Quality Assurance Supervisor

It’s an exciting time to join us!

The Andelyn Biosciences’ Quality Assurance group is seeking a motivated individual to join our growing team as a QA Supervisor in our QA Compliance Group.

The QA Supervisor ensures overall compliance with regulatory requirements, and company policies and procedures. The incumbent will assist in regulatory filings and participate in regulatory/client audits.  He/she will also oversee supplier quality, document management, Change Management, and overall Quality Management Systems.  He /She will cross-train with other areas of Quality Assurance

 

Schedule: Full-time (Benefits Eligible)  

Location:  Central Campus 

                       575 Children's Crossroads

                       Columbus, OH 43205 

 

Under the guidance and direction of the QA Compliance Manager, essential functions of the QA Supervisor include at a minimum:

·        Ensures the QMS system is compliant with regulations.

·        Utilizes electronic quality management systems to increase compliance, tracking, trending, and resolution of issues.

·        Implements internal and external audit program

·        Oversee the regulatory audits including, but not limited to, FDA, EMA, and other applicable health agencies.

·        Manages, Change Controls, Documents Control Quality Metrics, and supplier quality

·        Supports quarterly management review (QMR)

·        Defines, implements, and manages the inspection readiness program.

·        Champions the Quality risk management program

·        Manages Quality Metrics

·        Cross-trains with the Supervisor of QA operations and Supervisor of Investigations and CAPAs  

·        Reviews and approves change controls and other GMP documents as appropriate

·        Manages Suppliers and Vendor's Audit Program

·        Demonstrates a high level of integrity

·        Maintain a positive attitude

·        Works towards specific measurable objectives requiring operational planning skills with little direct supervision

·        Cultivate a collaborative team environment.

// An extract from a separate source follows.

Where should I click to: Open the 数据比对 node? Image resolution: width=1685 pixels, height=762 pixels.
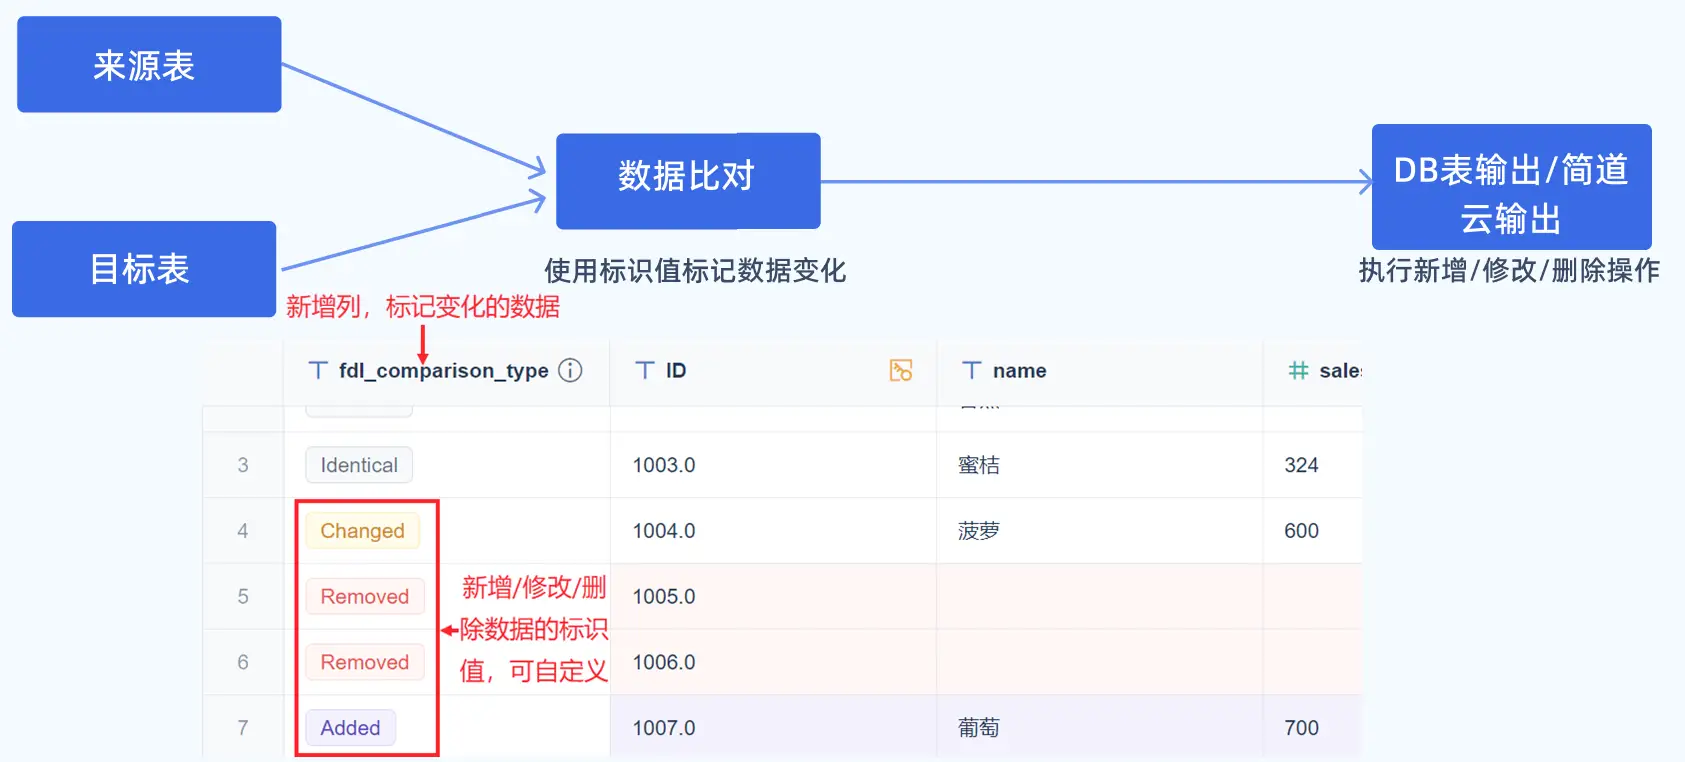click(x=688, y=181)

·        Utilizes clear and concise communication to ensure high productivity.

·        Responsible for hiring, development, mentoring, and supervision of personnel

·        Ability to manage and influence people in the direct and lateral support structure

·        Exercises broad decision-making within their functional units

·        Develops and drives timelines

·        Collaborates with Regulatory Affairs group as needed

·        Develops and monitors goals for subordinates

·        Interprets Regulations and Guidance documents, and implements them in the company

·        Has business acumen

·        Other duties as assigned

  

Knowledge, Skills, and Abilities required:

·        Must possess a bachelor, master's, or Ph.D. degree in biology, biochemistry, biotechnology, chemistry, or a relevant field

·        Background in the life sciences, biotechnology, or gene therapy is highly desirable

·        At least four years of experience in cGMP relative to biological products and cell cultures.

·        Broad knowledge of the field with demonstrated leadership skills

·        Prior supervisory experience is required

·        Excellent communication (oral and written), organizational, and project management, and multitasking skills

·        Must be highly skilled in Microsoft Office (PowerPoint, Excel, Word) including data interpretation and reporting

·        Ability to work independently as well as collaboratively in a diverse and inclusive work environment

·        Must possess a client-focused mindset in daily tasks

·        Must possess prior experience handling confidential information and the ability to maintain confidentiality

 

 

Minimum Physical Requirements

·        Frequently sitting/remaining in a seated position

·        Occasionally standing or walking

·        Occasionally independently lifting up to 50 pounds

·        Frequently talking on the phone or in-person

·        Frequently keyboarding

 

The above list of duties is intended to describe the general nature and level of work performed by individuals assigned to this classification.  It is not to be construed as an exhaustive list of duties performed by the individual so find, nor is it intended to limit or modify the right of any supervisor to assign, direct, and control the work of employees under his/her supervision.    

 

Andelyn Biosciences is committed to a diverse and inclusive workplace. Andelyn is an equal opportunity employer and does not discriminate on the basis of race, national origin, gender, gender identity, sexual orientation, protected veteran status, disability, age, or other legally protected status.

 

Andelyn Biosciences is currently operating under Executive Order 14042 that requires that employees of federal contractors and its affiliates be vaccinated against COVID-19, with some limited exemptions under the law.  As Andelyn is both an affiliate and will be a federal contractor, proof of vaccination status will be required prior to the first date of employment.  Religious and medical exemptions may be considered depending upon the specific job duties and in accordance with applicable federal guidelines.